The Assyrian People's Guard – Nattoreh (ܢܛܘܪ̈ܐ ܕܬܠ ܬܡܪ ܐܫܘܪܝܐ; اللجنه الشعبيه للحرس الأشوري) is an Assyrian militia of the Syrian Democratic Forces. It is based in the Khabur valley town of Tell Tamer northwest of Al-Hasakah, an area with a large Assyrian population, in the Autonomous Administration of North and East Syria. The militia is composed of local Assyrians and, along with the Khabour Guards, is affiliated with the Assyrian Democratic Party.

== History ==
While its exact foundation date is unknown, some sources allege that Nattoreh was first set up on 1 October 2011. Since its formation, the militia has taken part in several Syrian Democratic Forces-led operations against the Islamic State of Iraq and the Levant, such as the Manbij offensive (2016), the Raqqa campaign (2016–2017), and the Deir ez-Zor campaign (2017–2019). Nattoreh also protects ceremonies and celebrations of the Assyrian Church of the East.

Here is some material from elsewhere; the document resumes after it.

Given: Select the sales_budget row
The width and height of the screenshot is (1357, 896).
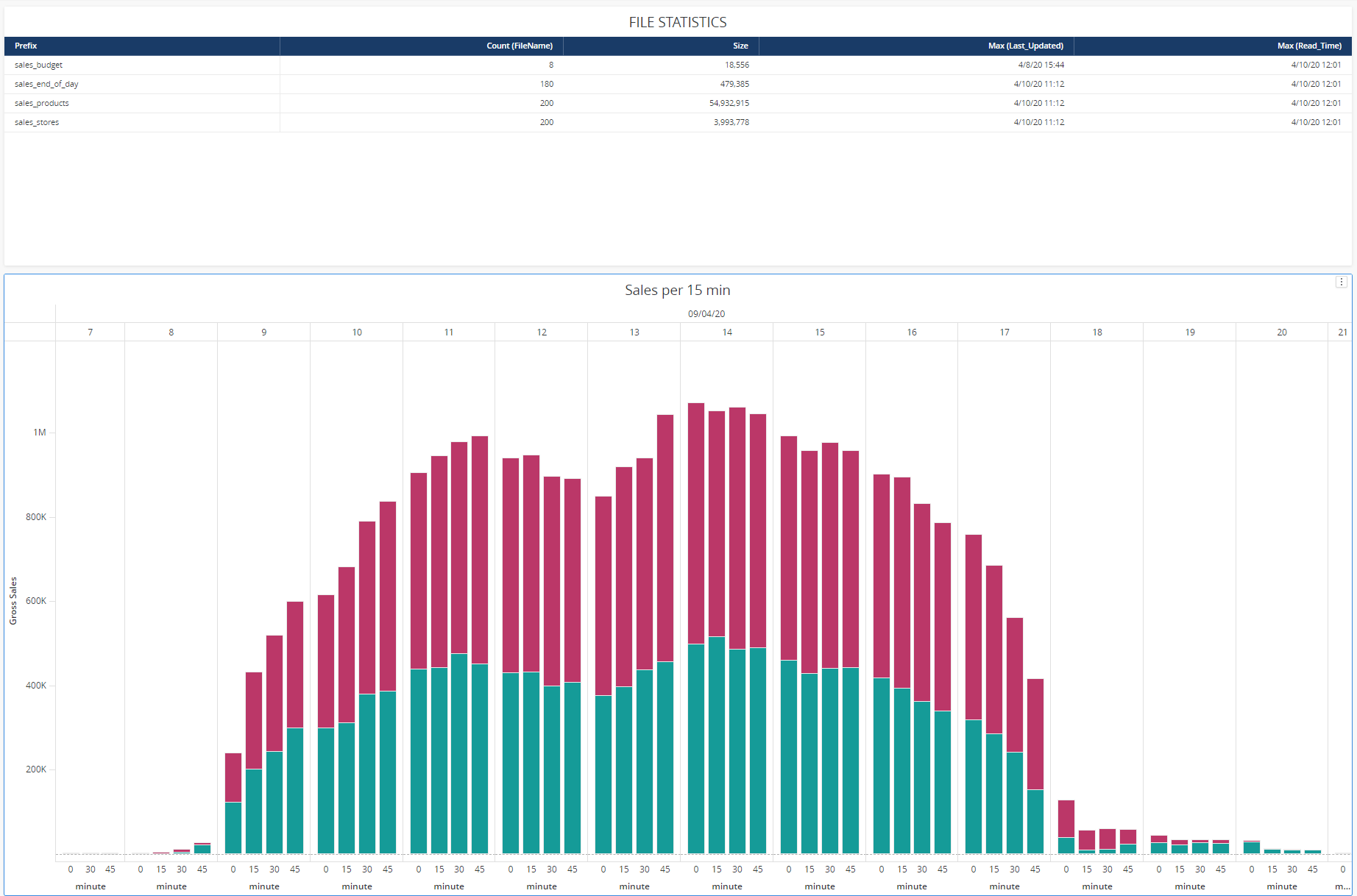Looking at the screenshot, I should (x=38, y=65).
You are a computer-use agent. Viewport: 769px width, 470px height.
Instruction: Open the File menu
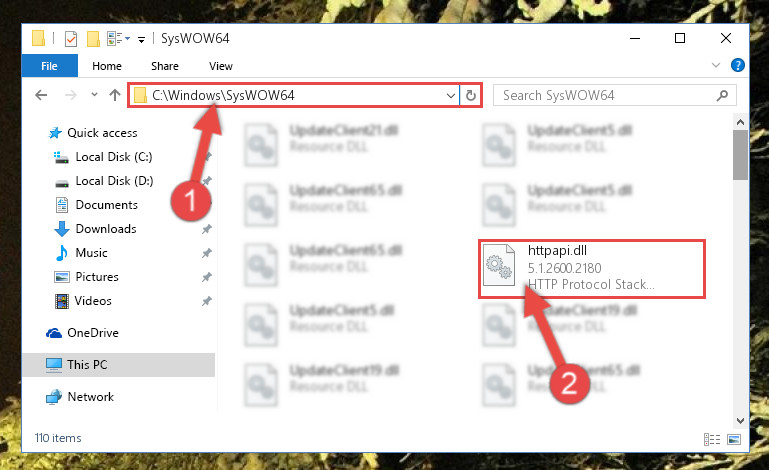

On 25 February 2017, the Assyrian Democratic Party agreed to join the Syrian Democratic Council, and the People's Protection Units (YPG) agreed to hand over security in the Assyrian towns along the Khabur River to the Khabour Guards and Nattoreh, both of which joined the Syrian Democratic Forces. On 13 April, the YPG officially handed over responsibility for the security of the Khabur valley's villages to the Khabour Guards and Nattoreh, though it kept a military base near Tell Tamer.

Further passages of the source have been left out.